Start of Block
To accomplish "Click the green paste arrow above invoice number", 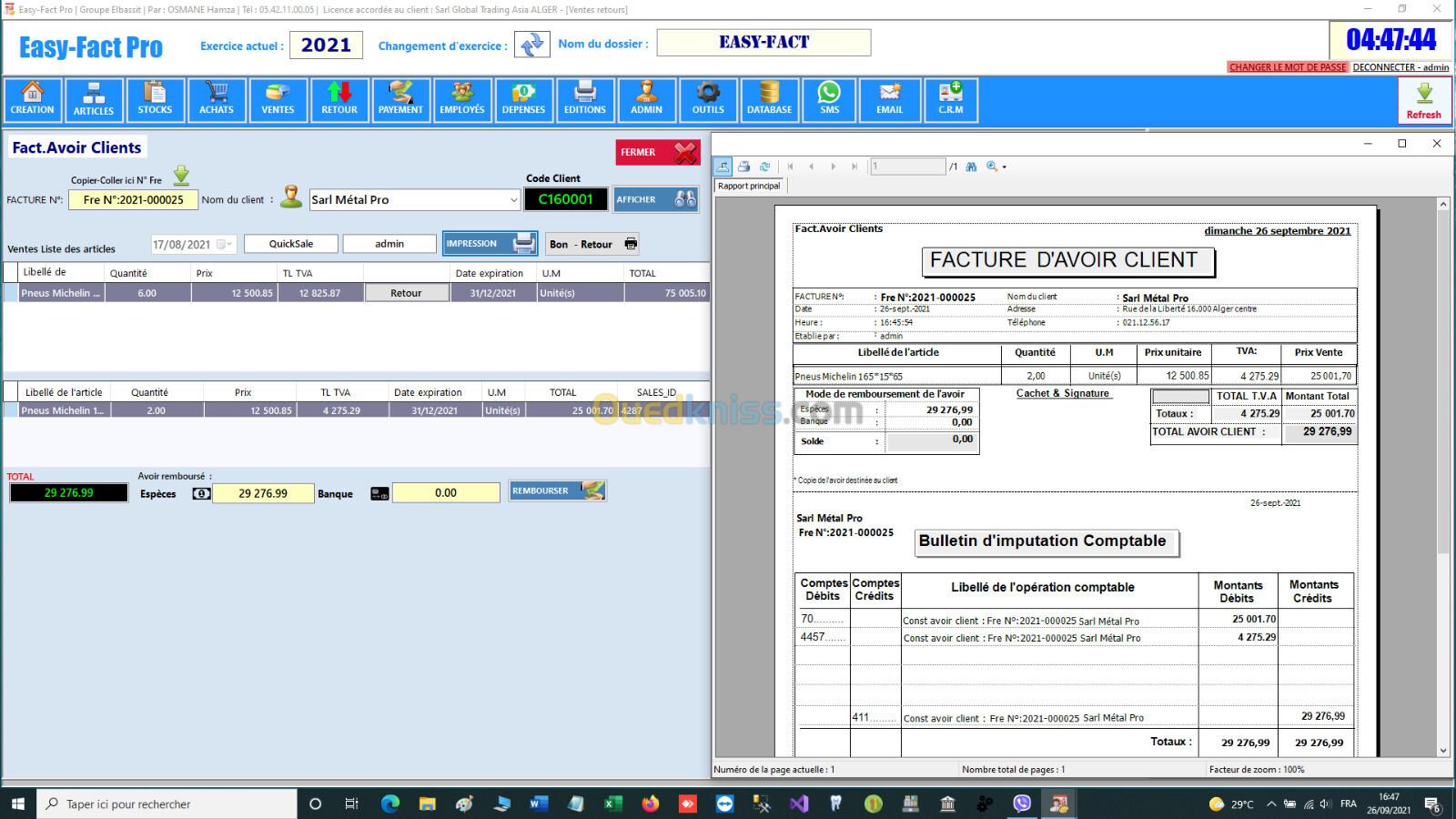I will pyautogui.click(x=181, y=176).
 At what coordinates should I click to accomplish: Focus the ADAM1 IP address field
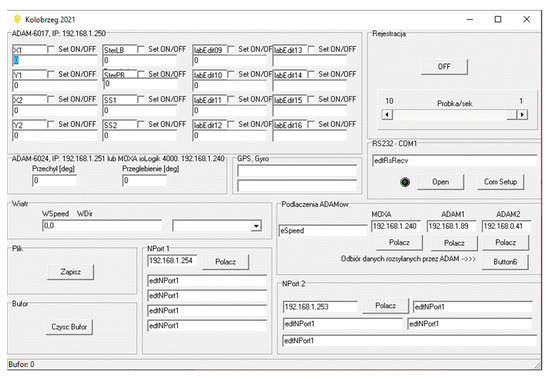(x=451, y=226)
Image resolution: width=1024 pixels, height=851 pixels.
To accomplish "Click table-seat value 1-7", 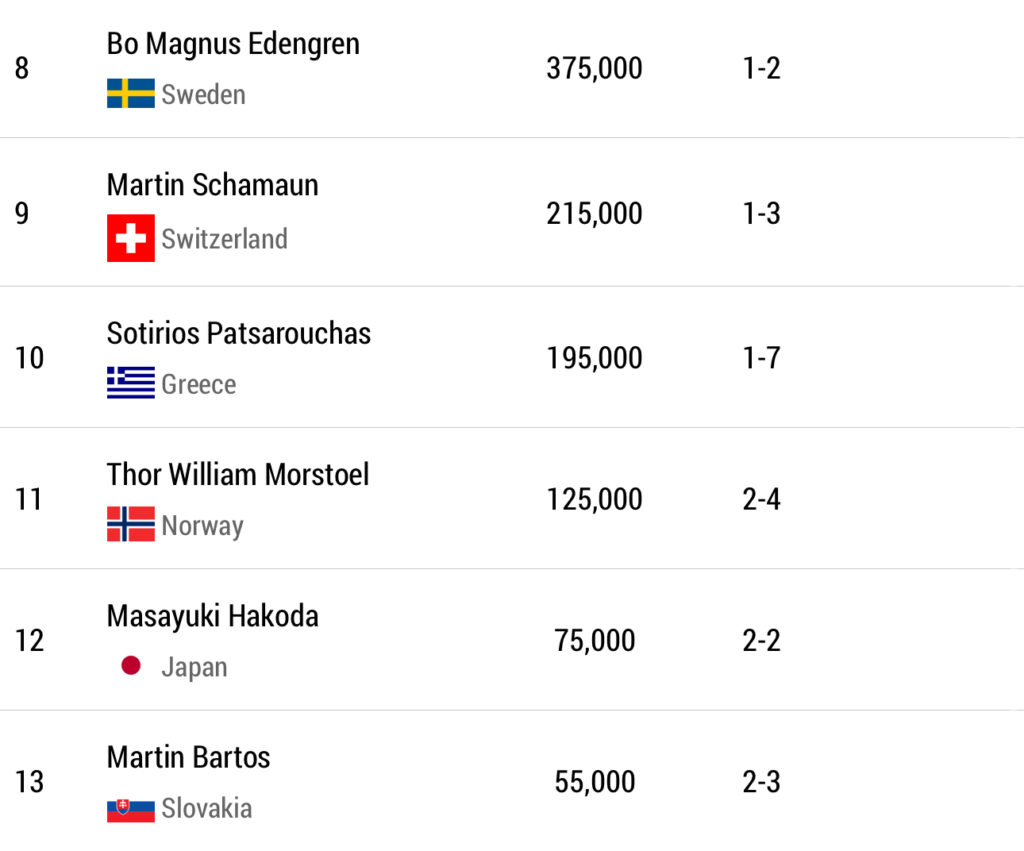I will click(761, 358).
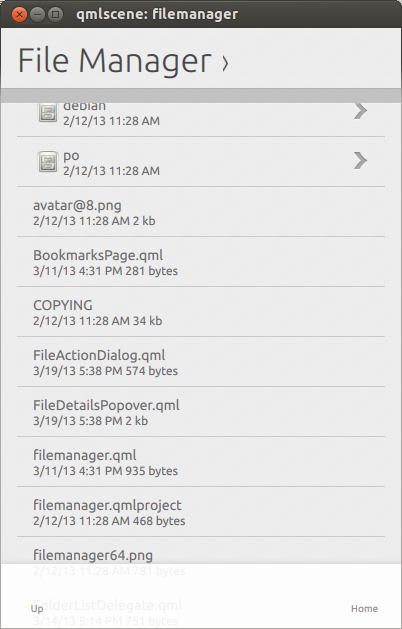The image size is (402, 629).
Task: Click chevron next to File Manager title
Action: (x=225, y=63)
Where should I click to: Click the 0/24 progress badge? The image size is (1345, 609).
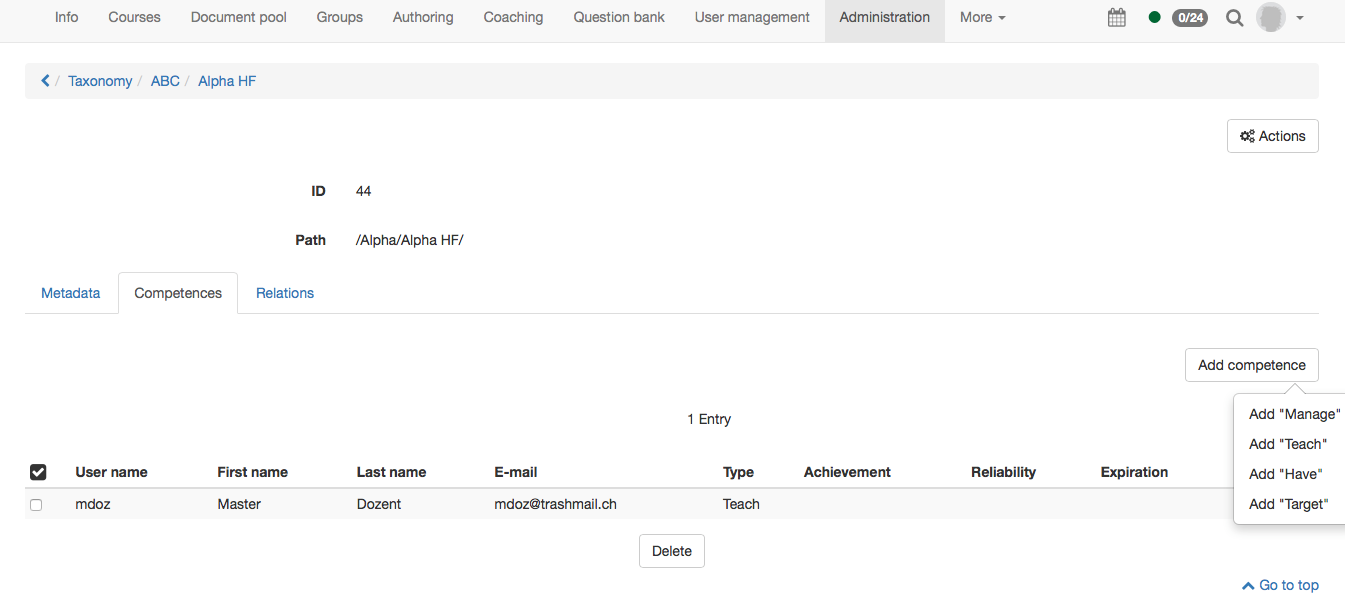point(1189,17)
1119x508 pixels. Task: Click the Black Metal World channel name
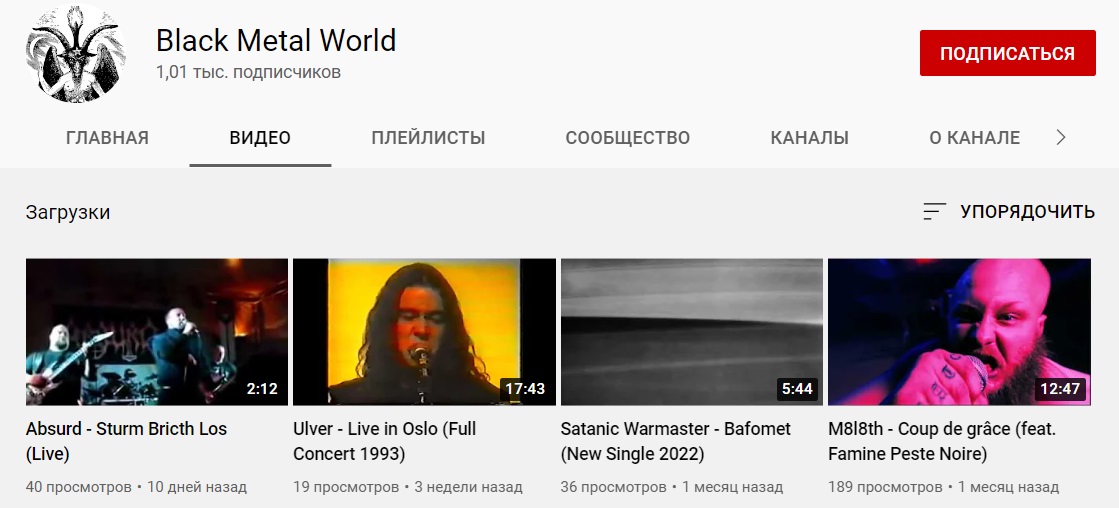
End of Block
Start of Block
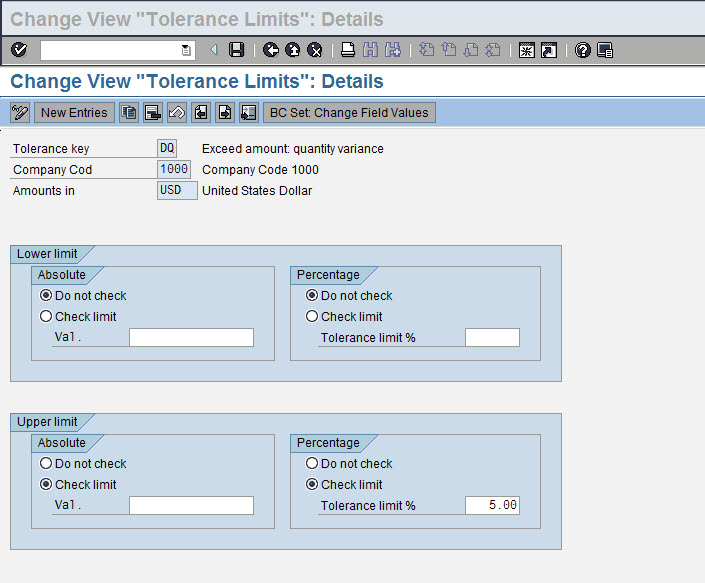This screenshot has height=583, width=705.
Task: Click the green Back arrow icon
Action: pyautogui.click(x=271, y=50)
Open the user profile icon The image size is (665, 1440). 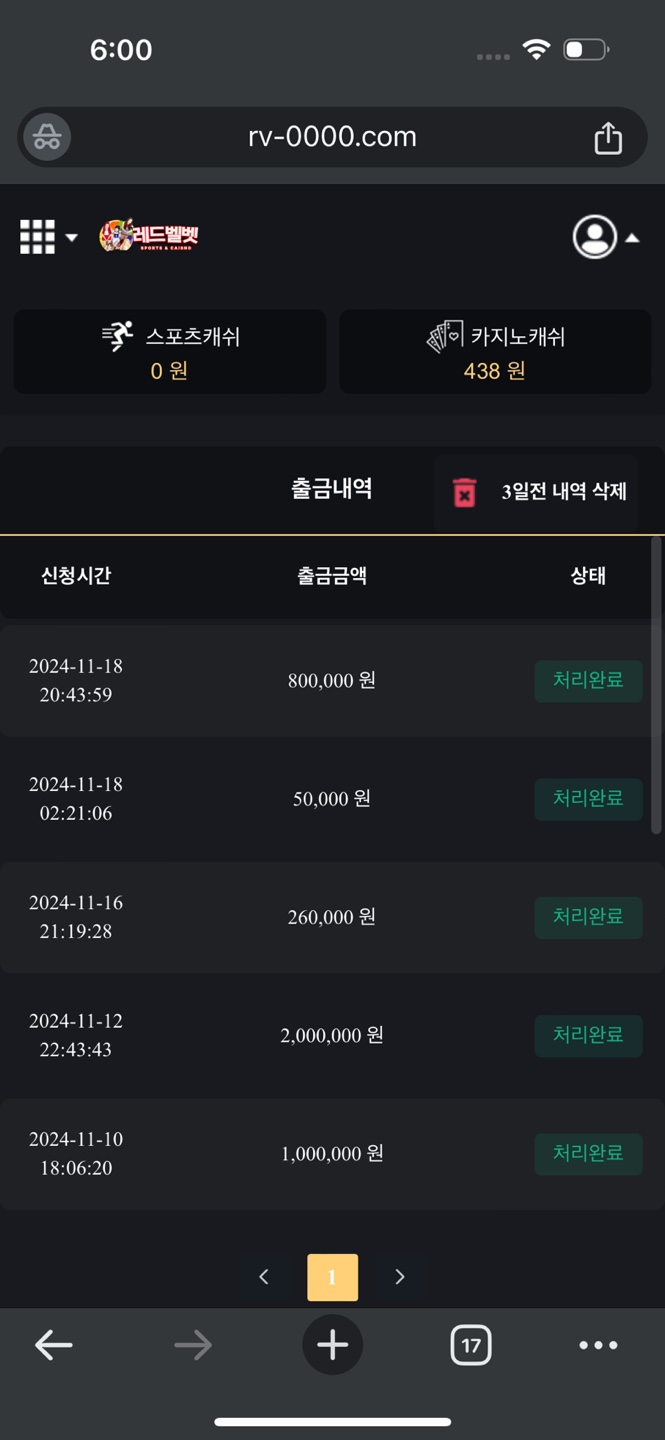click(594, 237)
End of Block
Work task
Go down the entries above from the line containing "Where should I" to the line containing "1119x508 pixels. Task: Click" and write out each line exactly, leaving pictures out.

Reply
Where should I click to: Click the 0/24 progress badge? The image size is (1345, 609).
point(1189,17)
1119x508 pixels. Task: Click the Black Metal World channel name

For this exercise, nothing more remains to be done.